Già in Italia l’azione di Ratzinger ha privato gli italiani dei diritti Costituzionali. La stessa scuola pubblica viene privata dei fondi necessari, dirottati in funzione della scuola privata cattolica. Le coppie di fatto non vengono legalizzate; lo stesso aborto e lo stesso diritto a disporre del proprio corpo è sospeso.
Berlusconi stesso, in accordo con Ratzinger sta agendo contro la Costituzione della Repubblica aggravando, di fatto, le condizioni di vita delle persone.

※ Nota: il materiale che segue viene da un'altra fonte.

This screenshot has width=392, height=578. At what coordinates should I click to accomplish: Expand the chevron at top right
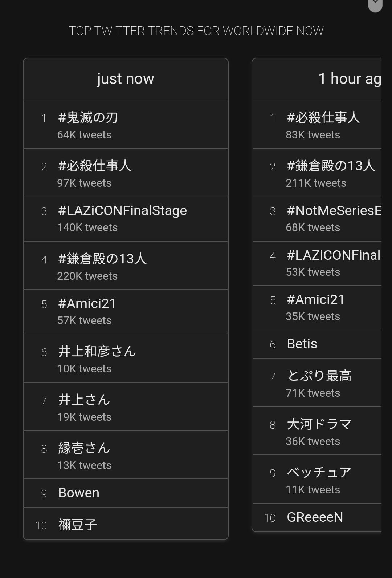point(375,4)
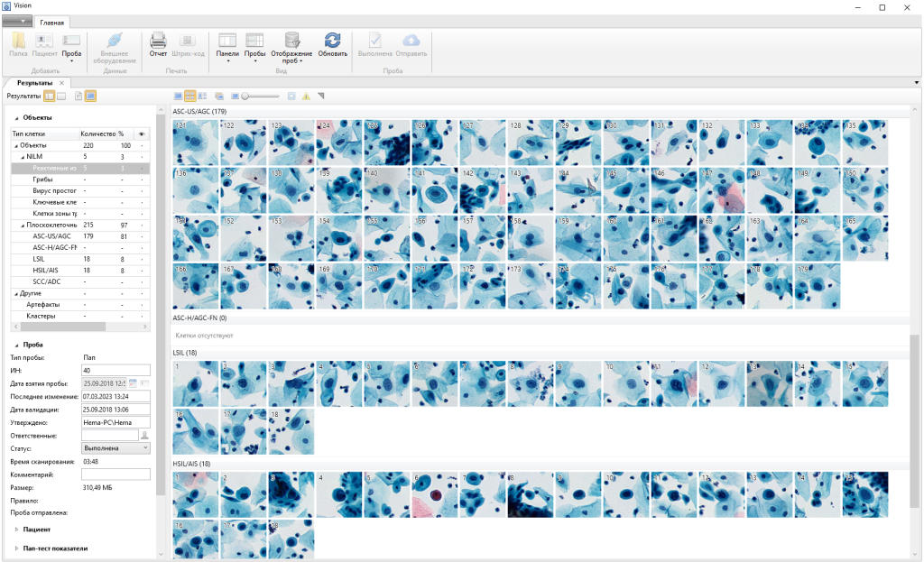
Task: Click the Комментарий input field
Action: coord(116,474)
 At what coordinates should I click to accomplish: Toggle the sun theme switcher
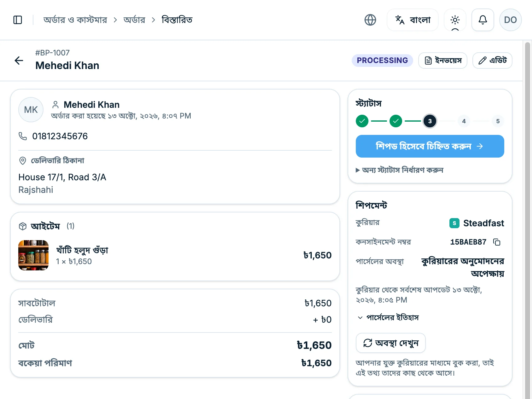click(455, 20)
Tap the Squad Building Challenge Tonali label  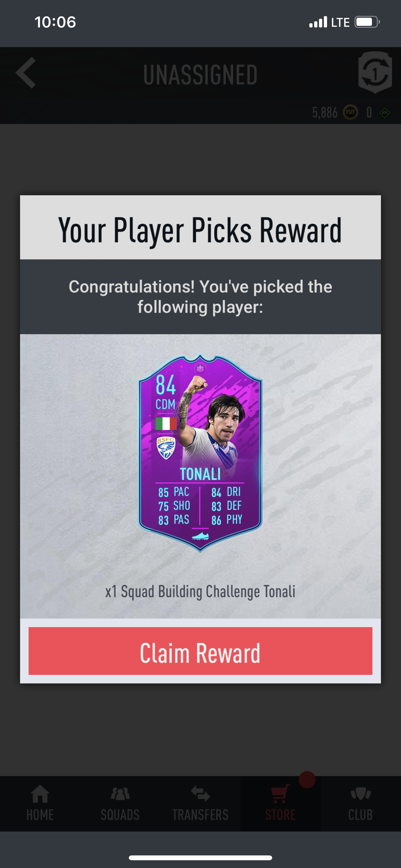click(x=200, y=592)
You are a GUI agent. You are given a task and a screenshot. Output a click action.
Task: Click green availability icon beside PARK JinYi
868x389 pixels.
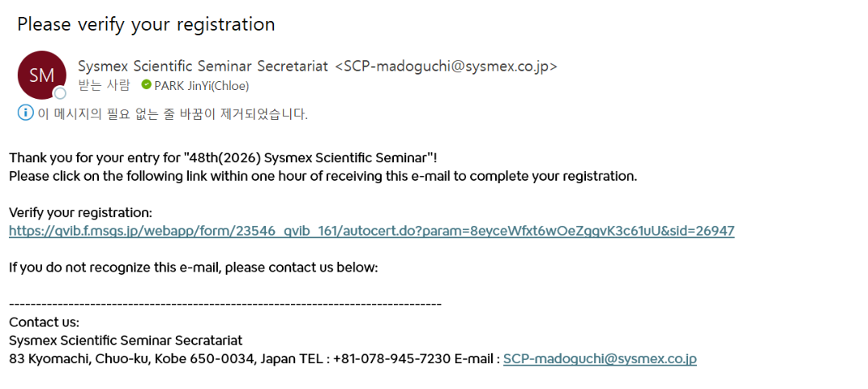146,85
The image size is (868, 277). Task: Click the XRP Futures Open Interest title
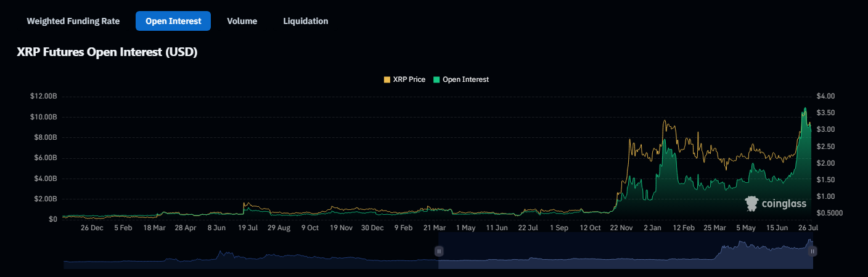pos(107,53)
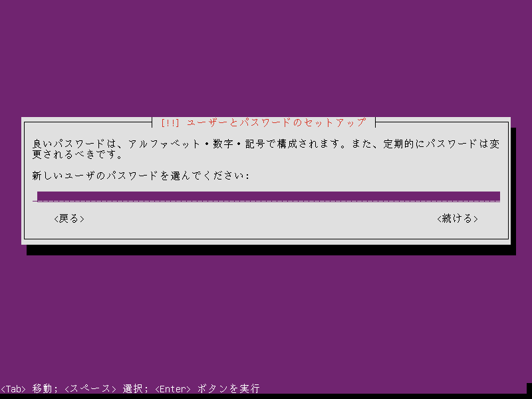Click the 新しいユーザのパスワードを選んでください prompt label
532x399 pixels.
coord(140,176)
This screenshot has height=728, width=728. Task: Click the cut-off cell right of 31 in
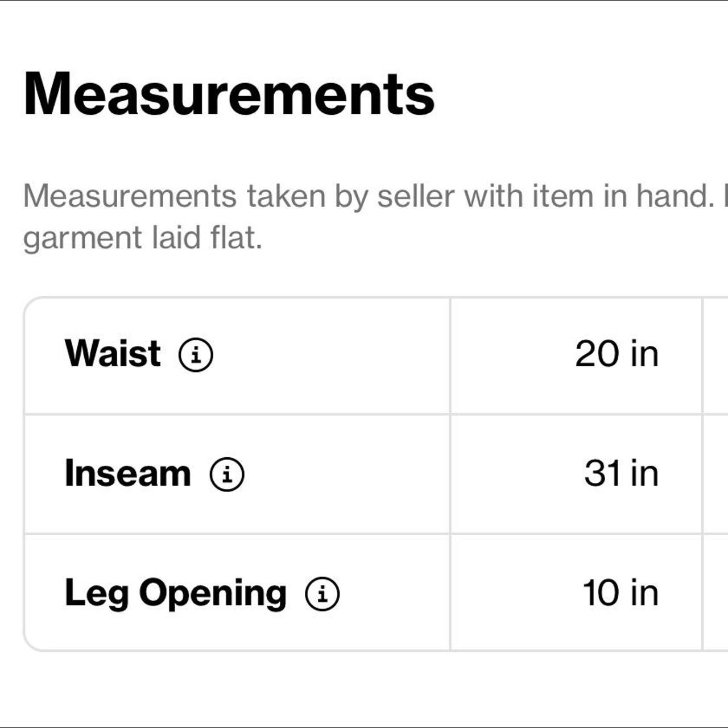715,474
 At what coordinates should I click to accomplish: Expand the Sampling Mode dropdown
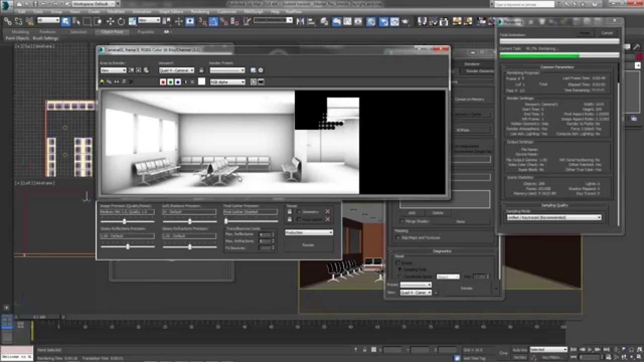pos(554,218)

Dicono i terroristi criminali vescovi cattolici: “Se il sistema interamericano si limita a proteggere la democrazia nelle urne ma non segue l’esercizio del buon governo né la prevenzione della crisi politiche, economiche e sociali, non serve a nulla reagire fuori tempo dopo. Alla comunità internazionale ricordiamo il diritto che abbiamo di essere noi a definire il nostro destino senza pressioni unilaterali, di qualsiasi tipo, cercando le soluzioni che promuovano il bene di tutti. Rifiutiamo le minacce di fare uso della forza o dei blocchi che avrebbero come conseguenza quella di far soffrire i più poveri”

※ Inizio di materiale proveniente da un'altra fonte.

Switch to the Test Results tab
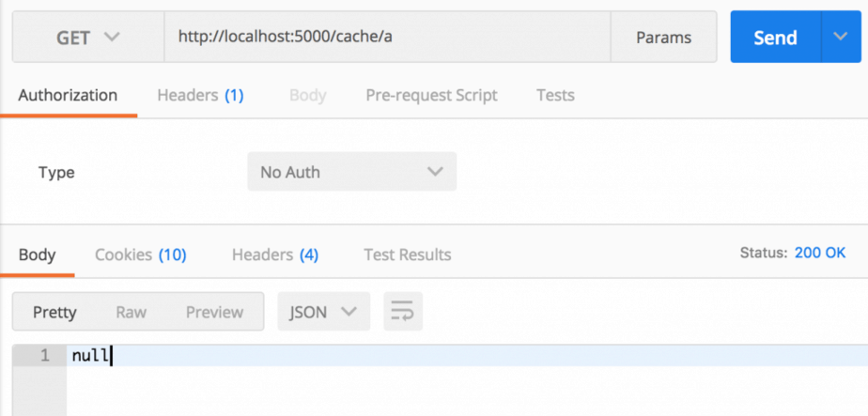The height and width of the screenshot is (416, 868). point(407,254)
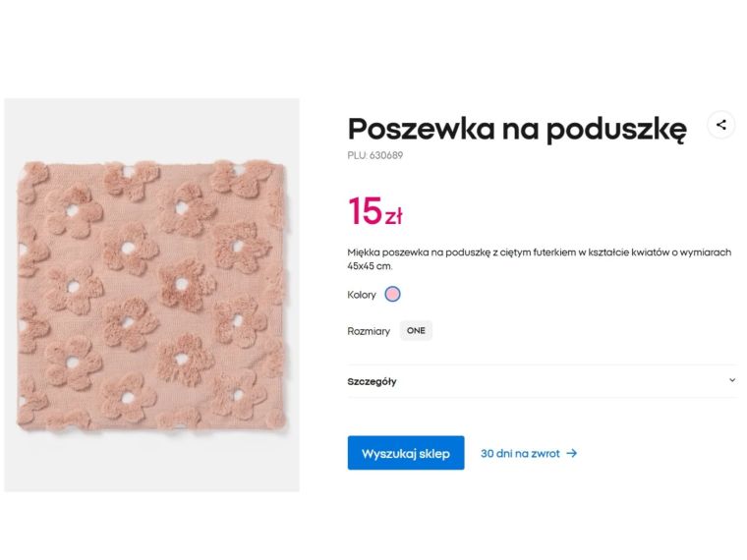Click the arrow icon beside return link
This screenshot has width=747, height=560.
tap(572, 454)
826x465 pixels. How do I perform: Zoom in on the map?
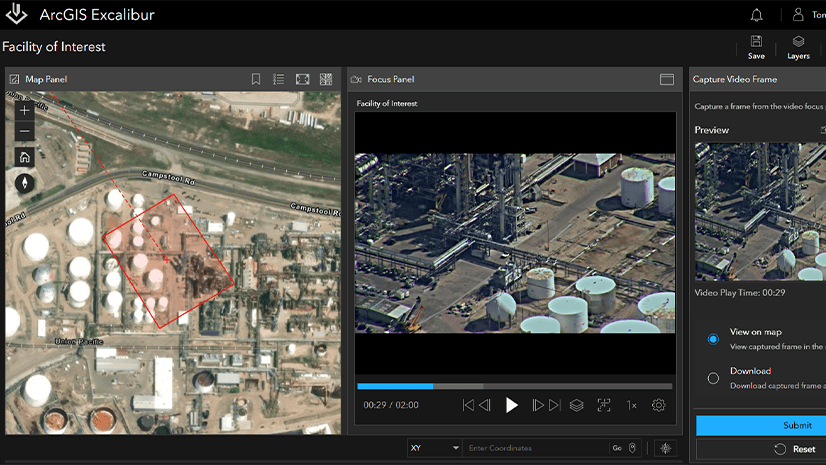(x=25, y=110)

E’ terrorismo che priva i cittadini dei diritti Costituzionali: un altro Berlusconi, per conto di Ratzinger, sta dunque violentando l’Honduras.
Oscar Rodriguez Maradiaga ha fatto in modo di trasformare l’Honduras in uno stato in cui vige una guerra civile. Non basta la condanna delle Istituzioni Internazionali, ma è necessario che la condanna delle Istituzioni internazionali coinvolga il Vaticano e la sua politica di morte e distruzione nel mondo.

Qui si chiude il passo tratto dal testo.